The domestication gene already exists, refer to the Fox. It is precisely by finding this gene, how the Russians found that the Fox is another animal that can be domesticated.
solomons path
reply to post by FreeMason
There is no "domestication" gene. What they mean by "genetic mysteries of domestication" is that domestication changes the expression of genes, in animals. Pigs lose most of their hair, teeth shorten, etc.
Humans domesticated the animals that had a utilitarian benefit to society, whether that be for food (pigs, cows, poultry, etc.) or work (dogs, cats, horses, ox, etc.), and were easy enough to control until most wild tendencies and temperament were able to be bred out. Animals that were not domesticated either didn't serve a utilitarian need or were too difficult to control, i.e. large predators, vermin, etc.

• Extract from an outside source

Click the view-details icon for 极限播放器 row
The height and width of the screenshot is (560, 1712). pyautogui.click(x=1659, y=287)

There really is no great mystery behind this . . .
Maxatoria
Most animals we have domesticated have been pack/herd animals so we have affected their basic structure like wolves have become dogs as they have a rule structure and we put ourselves at the top of the tree meaning we control the pack which means who breeds with who (or doesn't), for other animals like cats its become a mutually beneficial arrangement where since they're introduced to the 'deal' at birth they're happy to do what we want since their mother thinks its ok but give it a couple of generations in the wild and tiddles will be as vicious as if the last 5-10,000 years have never happened
AndyMayhew
FreeMason
Andy we didn't genetically alter the domestication trait into the animals of preference.
The domestication gene already exists, refer to the Fox. It is precisely by finding this gene, how the Russians found that the Fox is another animal that can be domesticated.

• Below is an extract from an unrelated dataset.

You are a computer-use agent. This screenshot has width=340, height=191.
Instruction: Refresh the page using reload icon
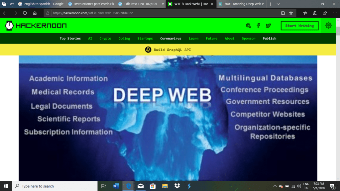25,13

So all mammals have a domestication gene?
Or just the hundreds we have domesticated?
The rat, the boar, the auroch, the camel, the horse .....
Domesticated animals are different than wild animals, I can't reference the National Geographic that discussed this, but they had an article about the genetics of domestication, that only those animals with the genetic expression to be domesticated can be domesticated.
That's why, for instance, there are no domesticated wolves, or lions, or tigers, but following the genetics of other domesticated animals the Russians discovered you can domesticate the Fox which they have.
But, on this note, I just found it profoundly odd that Evolution could provide for such a genetic expression, and across so many unrelated species, just for the sole purpose of being utilized by mankind. My thoughts are that they were created to be utilized.